* Задание *
Перепишите без изменений часть фрагмента о религиозности в США, начиная со слов «В США по сравнению» и продолжая до слов «общинах черных американцев!).» включительно.

* Фрагмент документа *
В США по сравнению с Европой веер партийно-политического плюрализма предельно усечен и сведен к масштабу жесткой двухпартийности. Поэтому излиться в «простой и классической» электоральной форме, как в Европе, всплеск консервативной религиозности в Америке не мог. Но он, конечно, дал о себе знать. Во-первых, в виде роста замкнутости, непрозрачности и нарастания религиозной ортодоксии в нетрадиционных для США этно-религиозных общинах, прежде всего азиатско-исламских (но не исламских общинах черных американцев!).
Во-вторых — в усилении консервативно-традиционалистских настроений традиционных этнических групп американского населения (белых и небелых), ставшего, как на рубеже 70-х и 80-х годов прошлого века, (на время?) ценить религиозную обрядность, библейские ценности, патриархально-семейные отношения, условно-традиционный жизненный уклад выше светских свобод, реформ, движения вперед, конкуренции и перемен, свободы самовыражения.
В-третьих — в эволюции программных установок обеих главных политических партий страны. Сегодня, оперируя российскими понятиями, американские «национал-патриоты» (республиканцы) и «либералы» (демократы) фактически конкурируют между собой за роль выразителей патриархальных и сильно окрашенных религиозностью устоев нравственности и семейных отношений. Лидеры двух партий дружным хором ратуют за евангельскую чистоту нравов, ограничение абортов, осуждают однополые «браки», присягают на верность «своим» конфессиям, осуждают атеизм. Растерявшееся было после 11 сентября, американское общество судорожно и отчасти безрассудно метнулось к войне. Прошло два с половиной года, конца войне не видно, американцев убивают в Ираке и Афганистане каждый день. Нация все острее испытывает потребность ощутить твердость моральных оснований своей сомнительной внешней политики. Поскольку найти их в сфере рационального все сложнее, американская элита обращается к религиозности. Это тоже своего рода «иммунный ответ» американского общества болезни, сопряженные с глобализацией.

(Данные привязки к скриншотам)
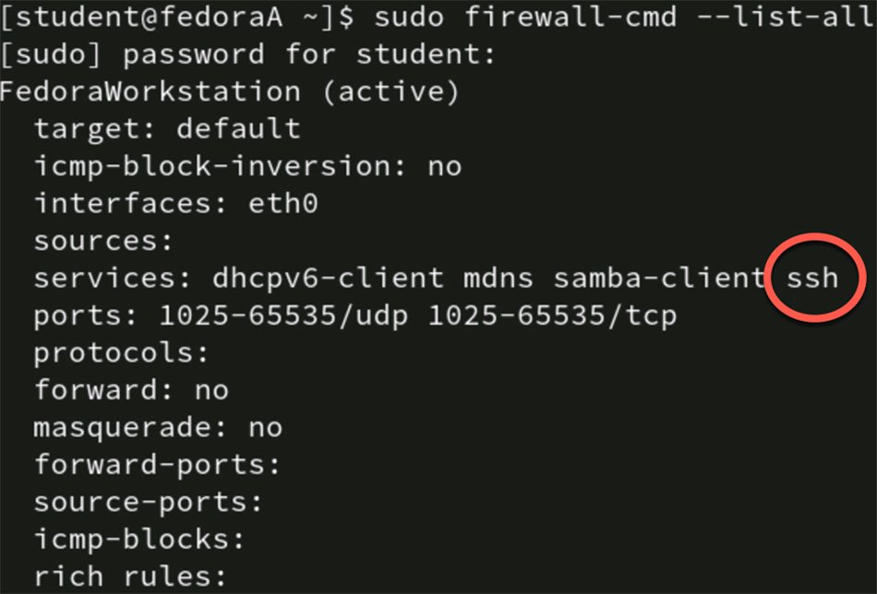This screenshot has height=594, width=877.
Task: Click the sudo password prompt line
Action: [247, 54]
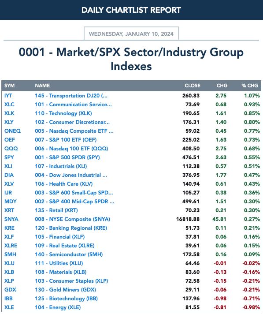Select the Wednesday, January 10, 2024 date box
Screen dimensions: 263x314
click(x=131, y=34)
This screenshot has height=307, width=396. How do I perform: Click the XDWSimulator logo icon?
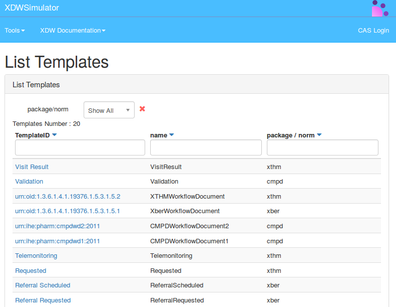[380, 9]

* Решение *
В США по сравнению с Европой веер партийно-политического плюрализма предельно усечен и сведен к масштабу жесткой двухпартийности. Поэтому излиться в «простой и классической» электоральной форме, как в Европе, всплеск консервативной религиозности в Америке не мог. Но он, конечно, дал о себе знать. Во-первых, в виде роста замкнутости, непрозрачности и нарастания религиозной ортодоксии в нетрадиционных для США этно-религиозных общинах, прежде всего азиатско-исламских (но не исламских общинах черных американцев!).